Teaching peace is not about having a ready-made soap box to promote progressive social issues. It’s not about pitting lefty progressives against rightist conservatives. And it’s certainly not about telling students what they should think. Teaching peace is about helping students to find their own voice, to listen to themselves, and to each other, to trust and learn more about themselves. Teaching peace is about the process of facilitating a fair and balanced discussion, ensuring that all voices are heard and respected. Teaching peace ultimately is about addressing why our schools, homes, communities and countries are increasingly violent.
There are two inter-related strands to Peace Education: educating for peace and education about peace. Educating for peace includes examining the nature of conflict and nonviolent methods for dealing with conflict, as well as teaching the skills required: active listening, problem solving, critical thinking, and mediation.
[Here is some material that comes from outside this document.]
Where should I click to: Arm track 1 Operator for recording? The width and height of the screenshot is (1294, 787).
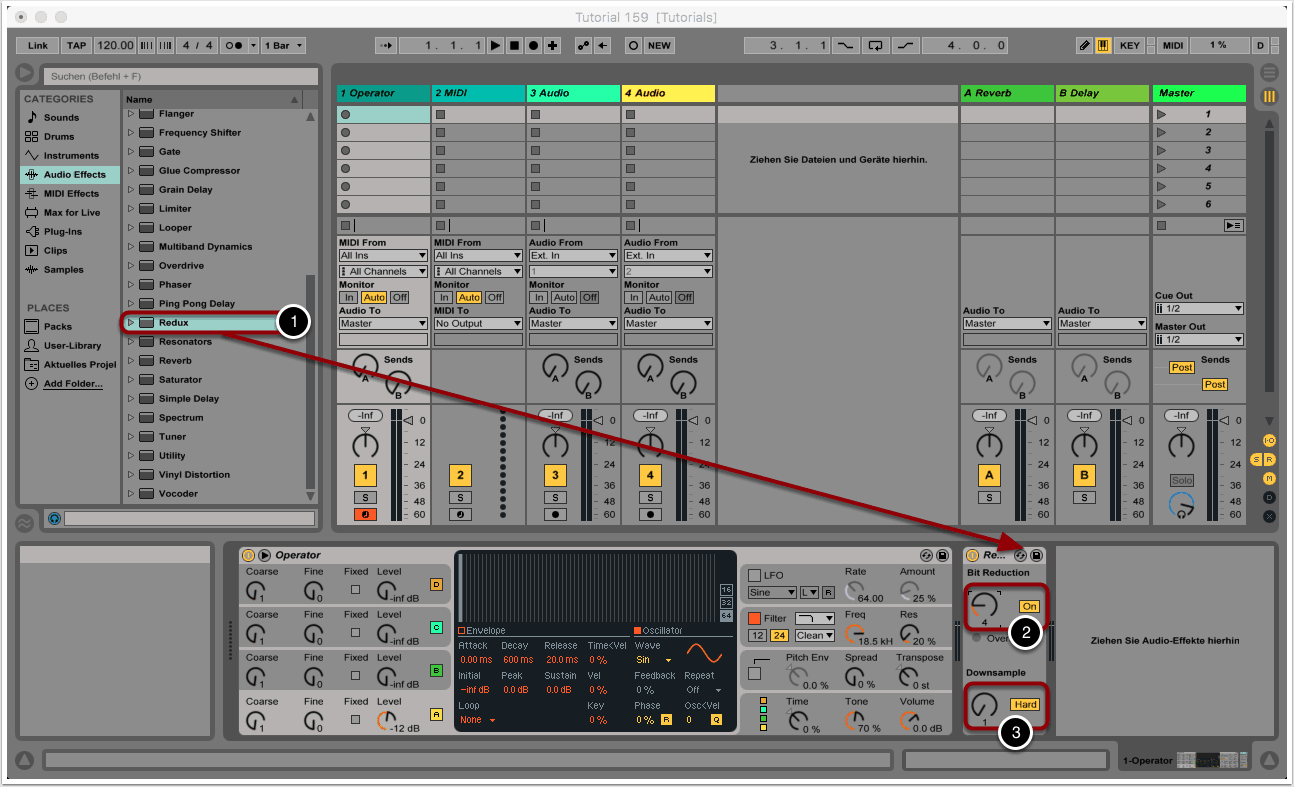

Education about peace includes challenging widely held views and assumptions in society, as well as exploring topics such as war, conscientious objection, positive and negative peace, nonviolent direct action, capital punishment, and human rights. There are many types of violence to be found in American society: domestic violence, military violence, environmental violence, verbal violence, emotional violence, racial violence, gender-based violence, economic violence, disability-based violence, corporate violence, structural violence. Solutions to all these kinds of violence exist but unless those solutions are taught and learned little will change.